Artículo en Chino | WPRIM | ID: wpr-667932

RESUMEN

Objective: To observe clinical features in pulmonary hypertension (PH) patients combining obstructive sleep apnea (OSA). Methods: Sleep apnea monitoring was conducted in 65 PH patients with right cardiac catheterization in our hospital from 2016-04 to 2016-08. General clinical tests and the parameters of sleep respiration and right cardiac catheterization were recorded. OSA was diagnosed by apnea hypopnea index (AHI)≥5, different parameters were compared between PH patients with and without OSA. Results: The average patients' age was (41.98±15.26) years including 72.31% (47/65) female, 26 (40%) patients combining OSA with the mean AHI at (18.12±13.40). Compared to those without OSA, PH with OSA patients had the elder age, more male and higher proportions of chronic thromboembolic PH, lung diseases or hypoxia; increased AHI, apnea index (AI), obstructive AI (oAI); more patients with nocturnal hypoxia>10% and SaO2<90%, increased BMI, more NYHA Ⅲ and elevated NT-proBNP; while decreased mean oxygen saturation, minimum oxygen saturation, PaO2, 6 minute walk distance and cardiac index, all P<0.05. Drug therapy was similar between 2 groups.

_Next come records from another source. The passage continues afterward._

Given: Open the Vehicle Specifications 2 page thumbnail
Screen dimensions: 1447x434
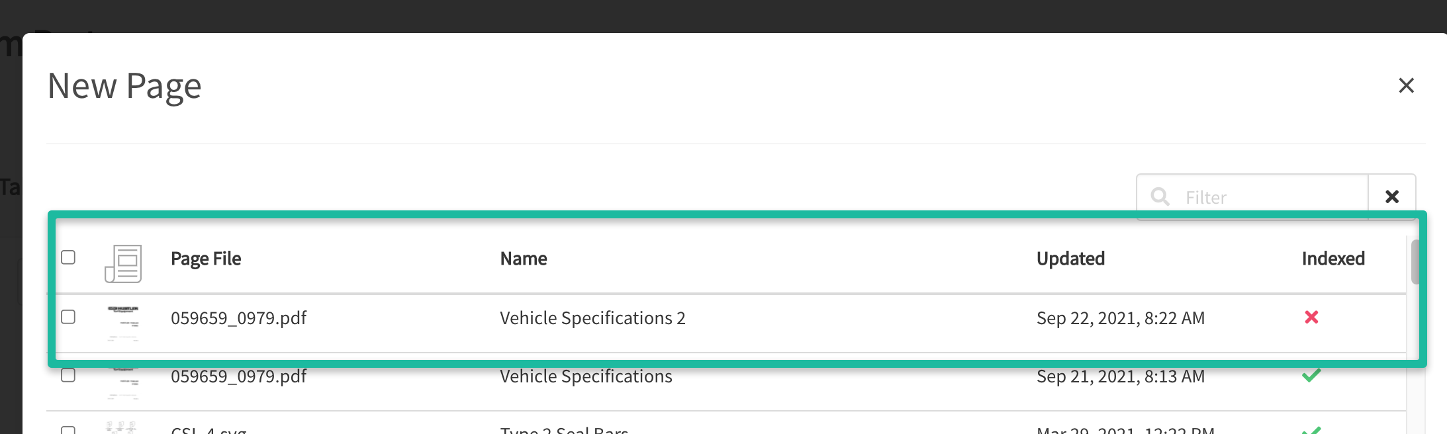Looking at the screenshot, I should click(x=123, y=322).
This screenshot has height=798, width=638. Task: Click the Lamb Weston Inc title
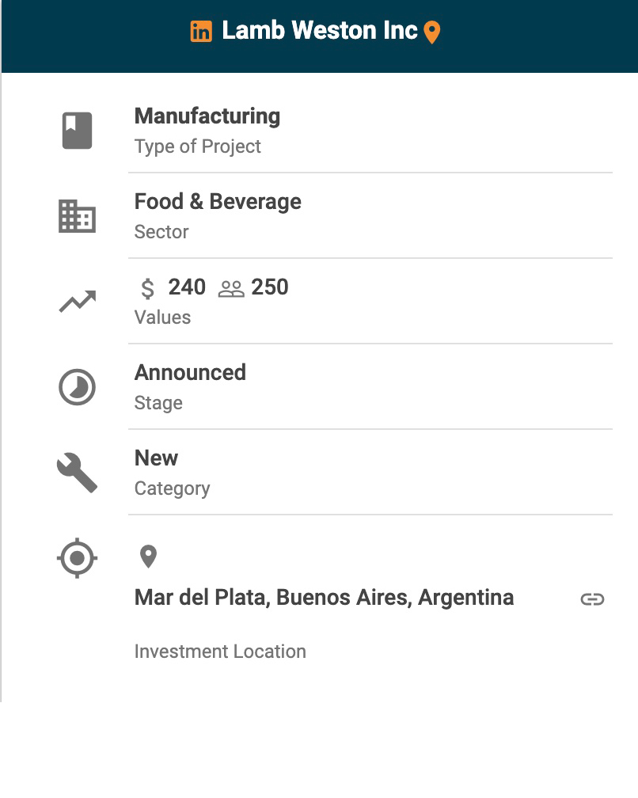coord(319,31)
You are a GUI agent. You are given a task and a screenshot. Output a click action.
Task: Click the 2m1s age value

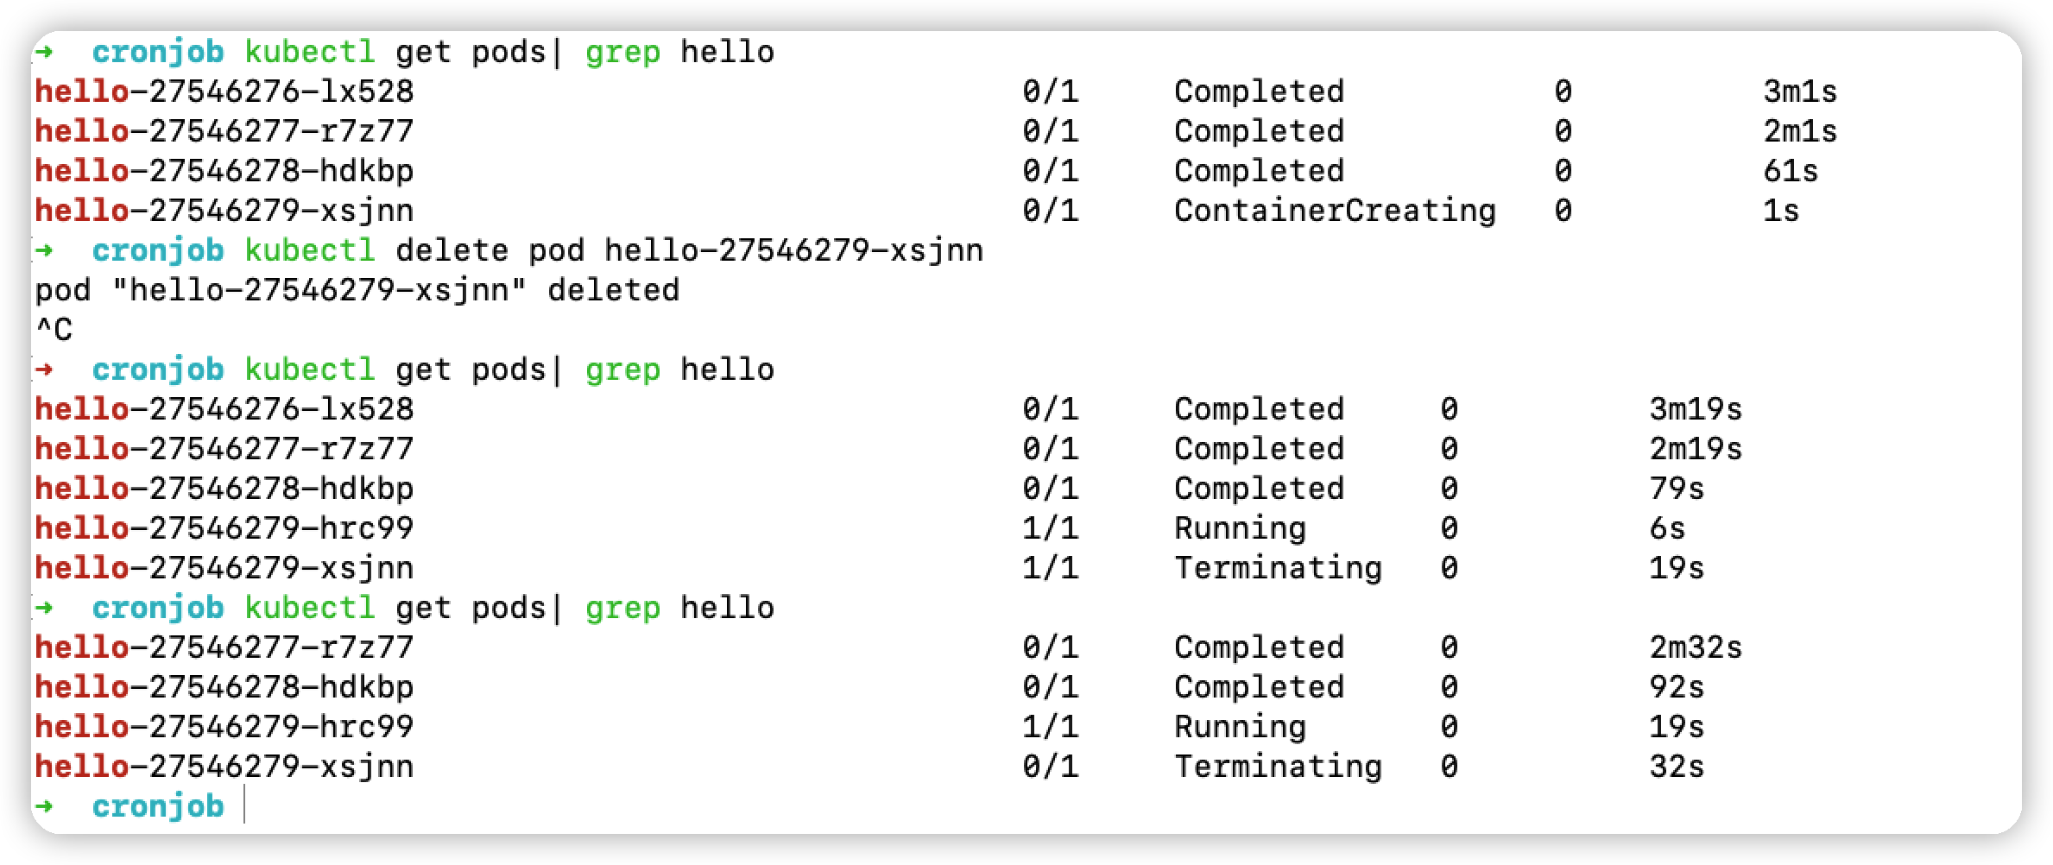(x=1800, y=132)
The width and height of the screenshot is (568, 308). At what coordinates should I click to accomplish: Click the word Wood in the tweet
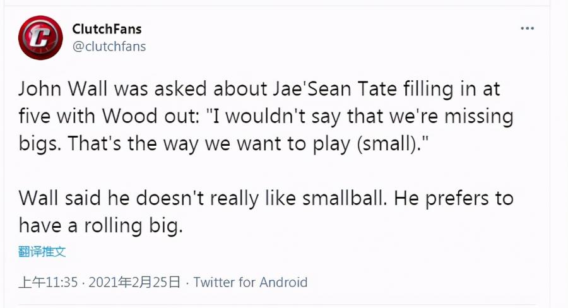click(129, 116)
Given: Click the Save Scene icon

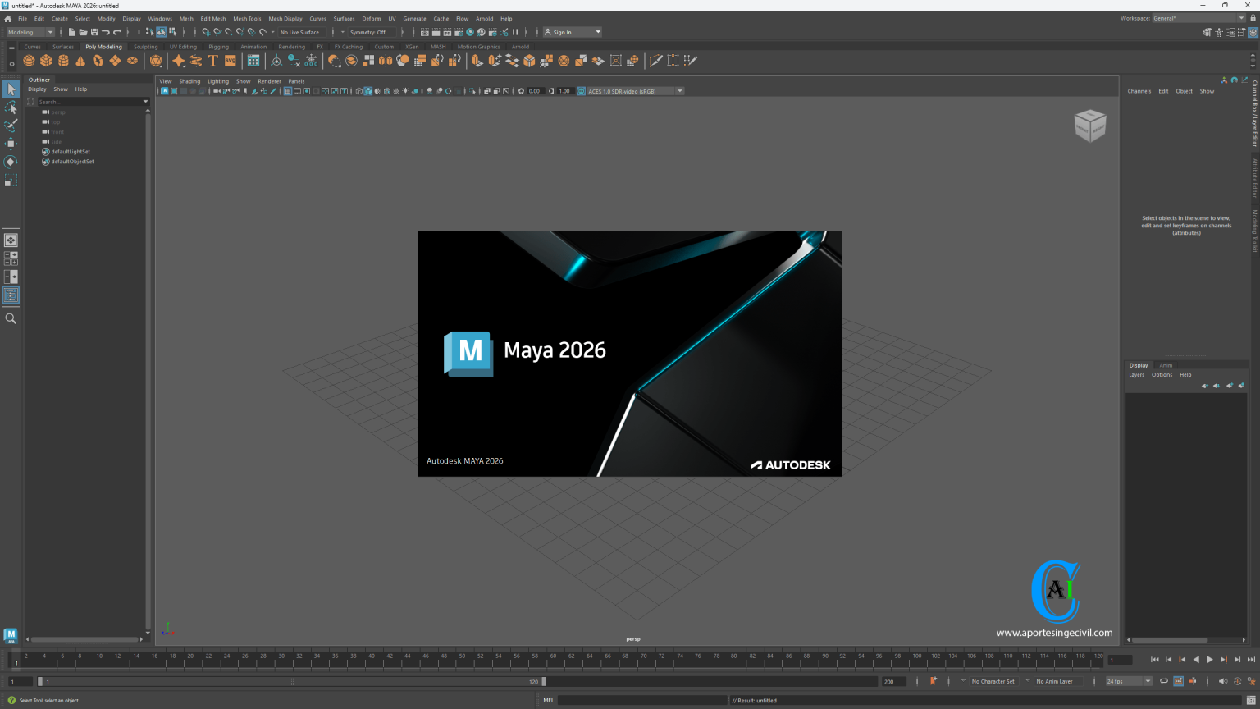Looking at the screenshot, I should (x=95, y=32).
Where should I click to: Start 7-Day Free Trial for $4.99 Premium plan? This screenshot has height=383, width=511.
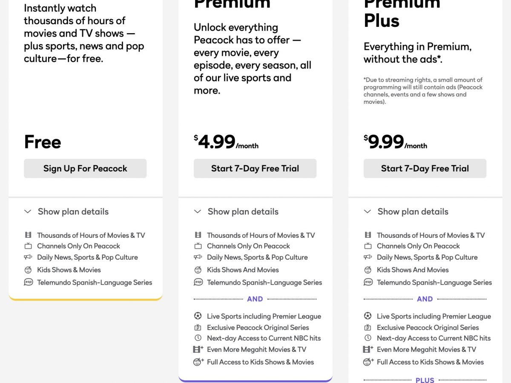coord(255,169)
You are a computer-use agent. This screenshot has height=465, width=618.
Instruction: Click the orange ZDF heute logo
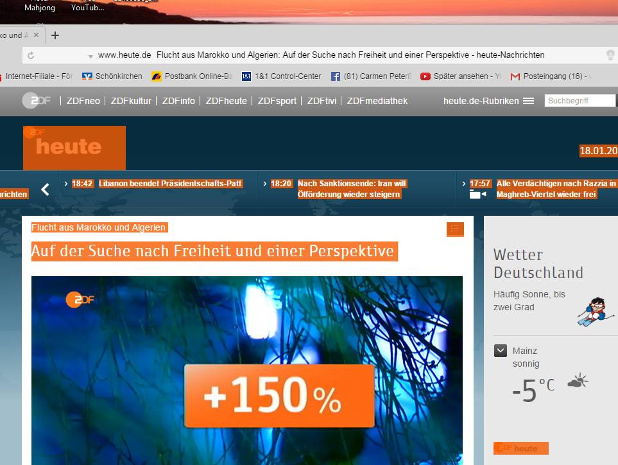tap(74, 147)
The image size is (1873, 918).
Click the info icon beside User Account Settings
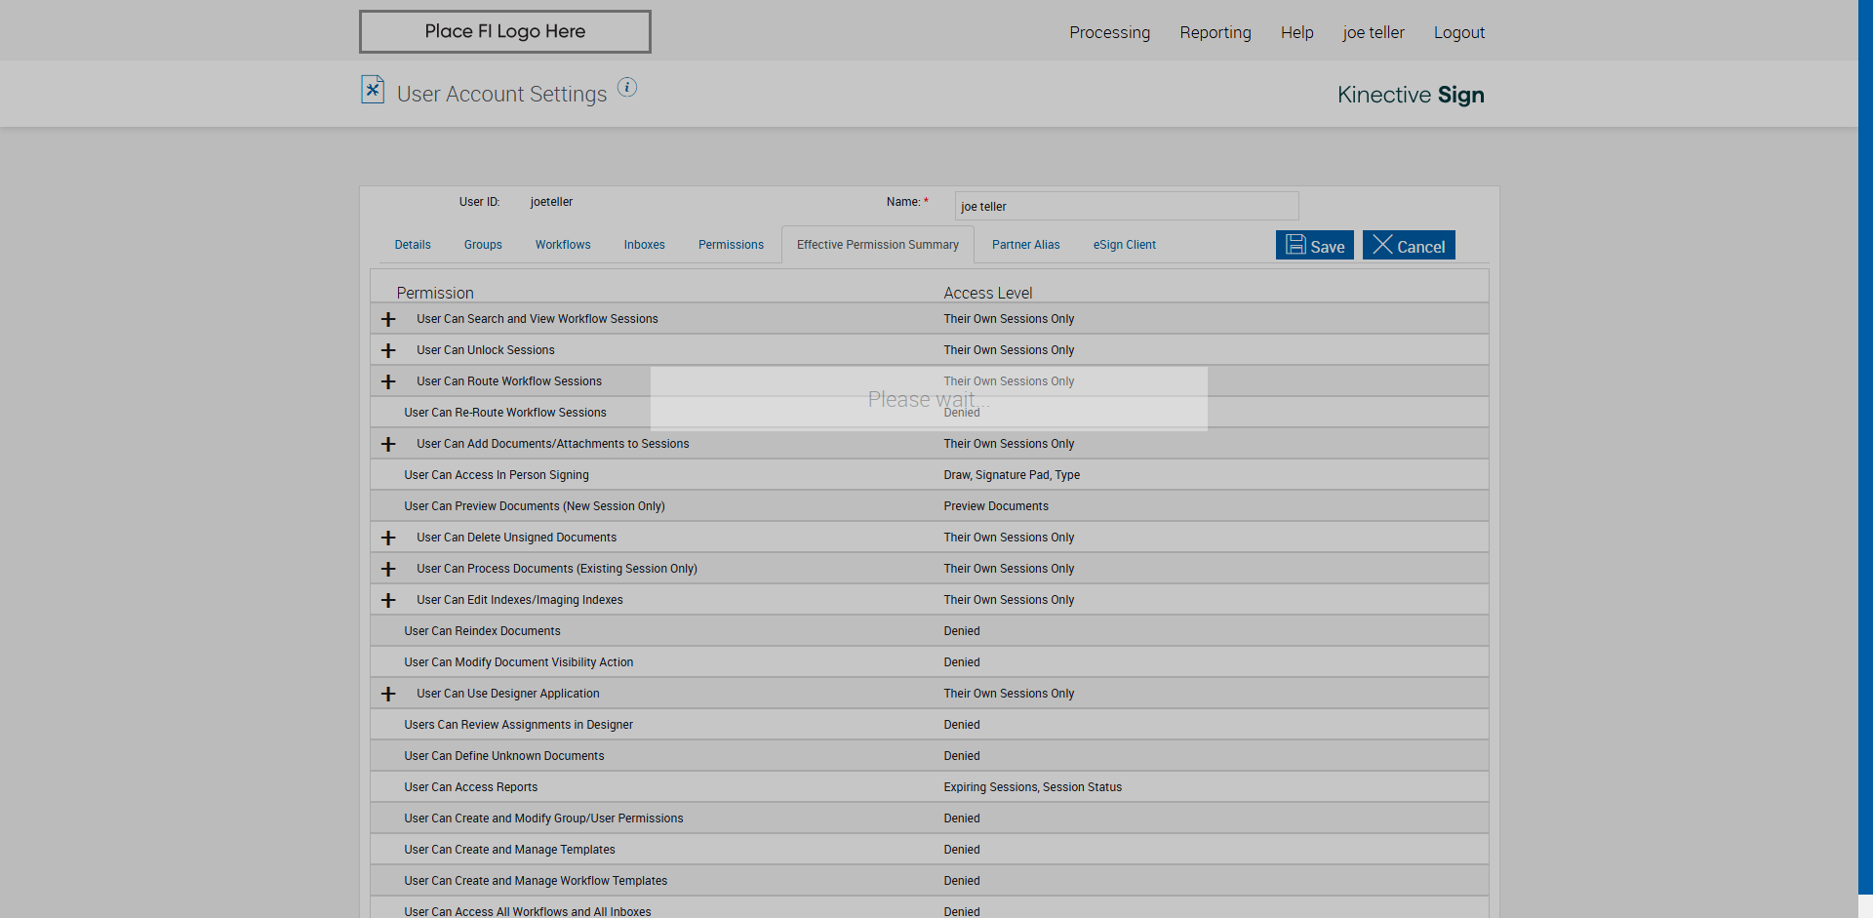pyautogui.click(x=627, y=88)
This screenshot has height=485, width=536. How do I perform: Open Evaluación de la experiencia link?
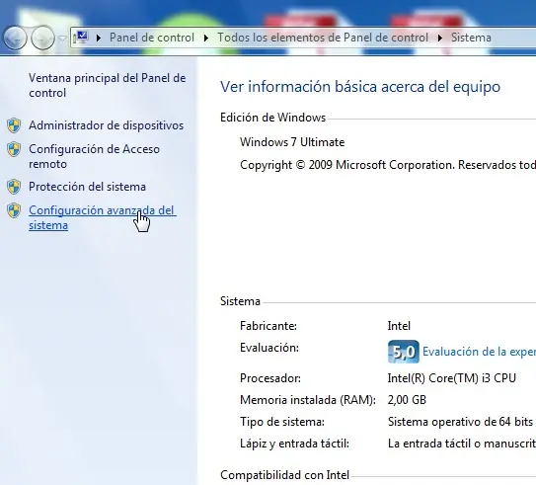coord(480,352)
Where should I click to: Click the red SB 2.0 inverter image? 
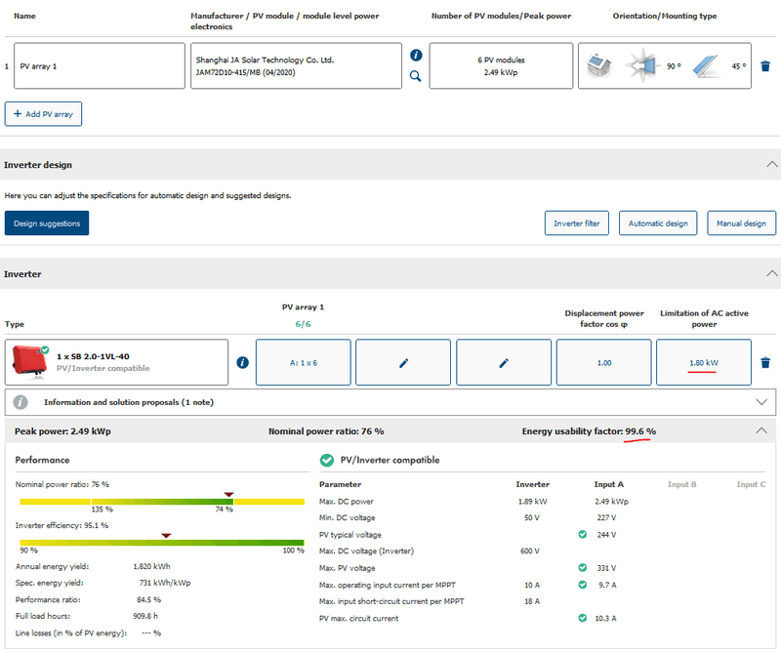[27, 362]
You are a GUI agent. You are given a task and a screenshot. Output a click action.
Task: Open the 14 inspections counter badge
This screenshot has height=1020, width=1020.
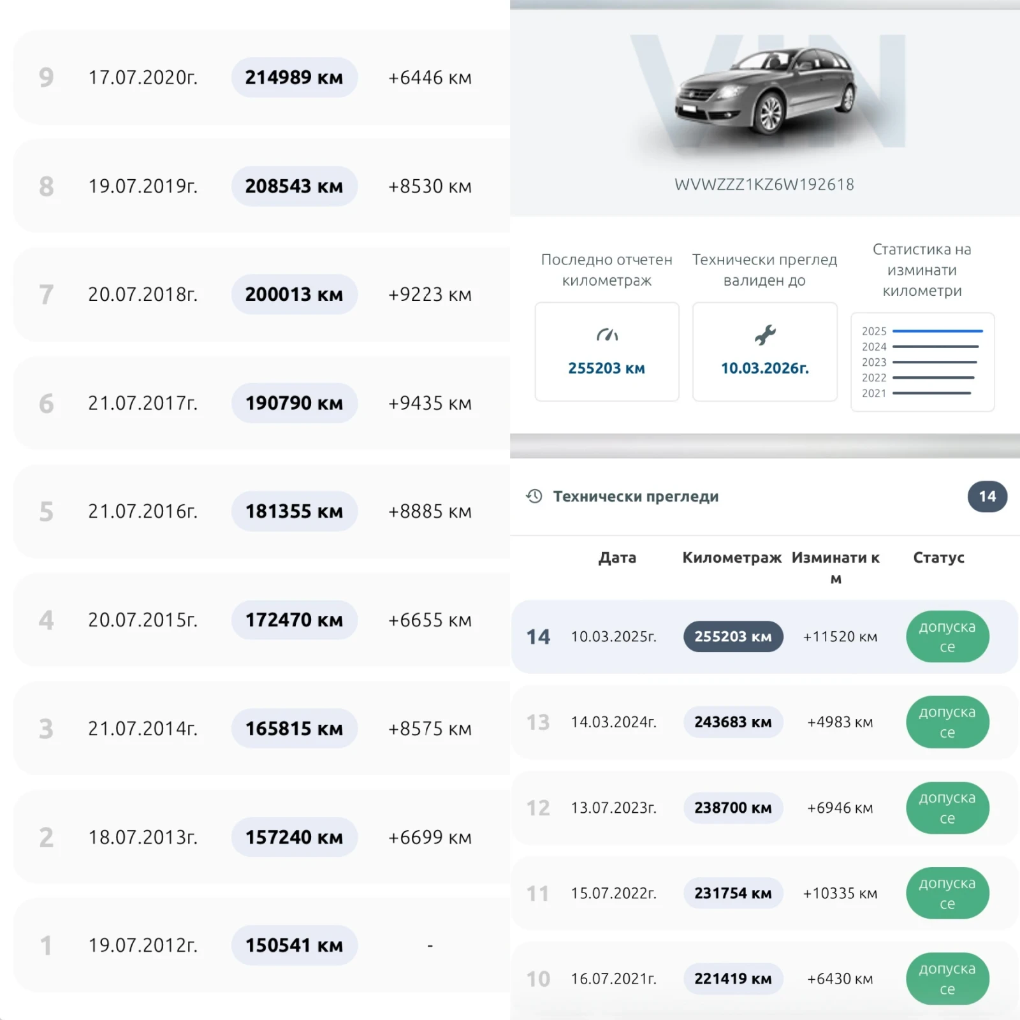[987, 497]
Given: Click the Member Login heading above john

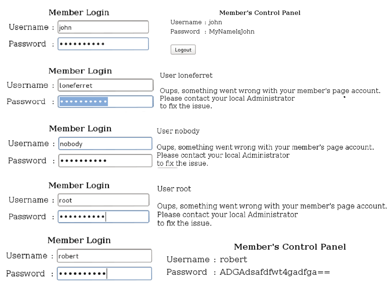Looking at the screenshot, I should (79, 12).
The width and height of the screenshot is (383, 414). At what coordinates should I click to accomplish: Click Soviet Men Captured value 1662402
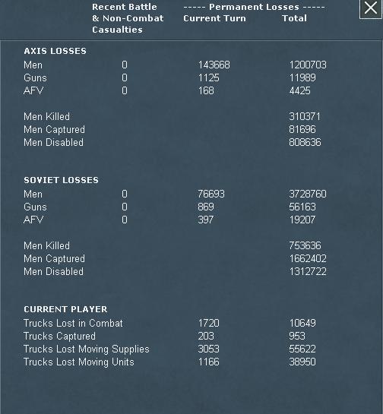click(x=308, y=258)
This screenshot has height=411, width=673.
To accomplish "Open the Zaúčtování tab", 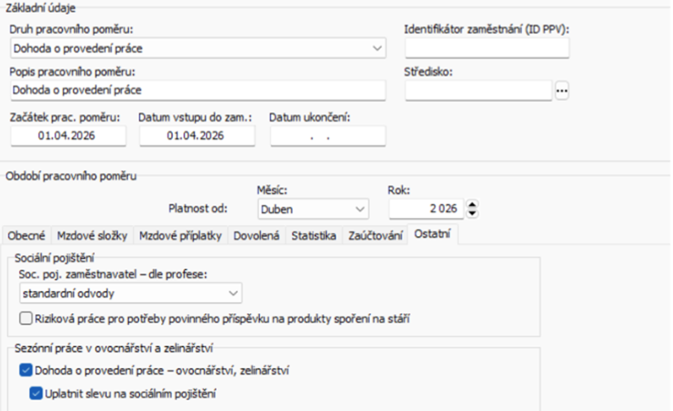I will tap(375, 236).
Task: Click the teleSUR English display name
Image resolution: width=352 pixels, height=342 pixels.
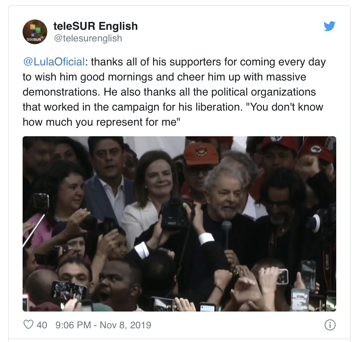Action: [96, 26]
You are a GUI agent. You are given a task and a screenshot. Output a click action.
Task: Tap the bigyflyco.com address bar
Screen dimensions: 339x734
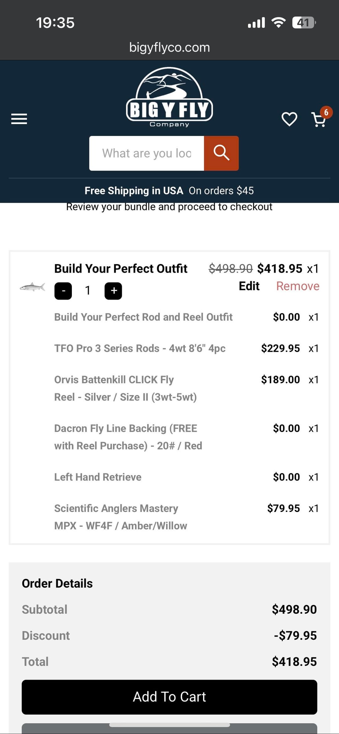[x=170, y=47]

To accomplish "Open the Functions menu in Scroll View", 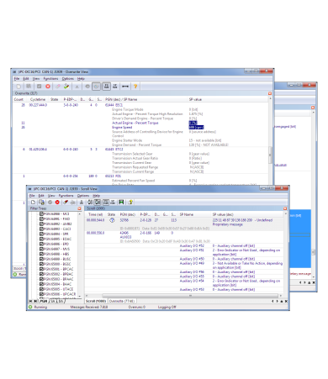I will (x=66, y=196).
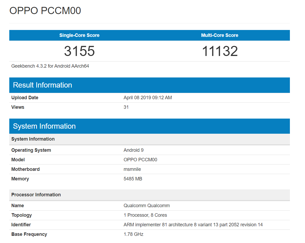Click the 1 Processor, 8 Cores topology value
Screen dimensions: 305x243
[145, 215]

Conclusion: Nocturnal hypoxia and OSA were common in PH patients, elder age and male gender were the risk factors for PH combining OSA; the patients had lower partial pressure of oxygen especially at night, longer time of hypoxia and severer cardiac function damage. It is necessary to conduct sleep apnea monitoring to alert sleep apnea and hypoxia in relevant patients.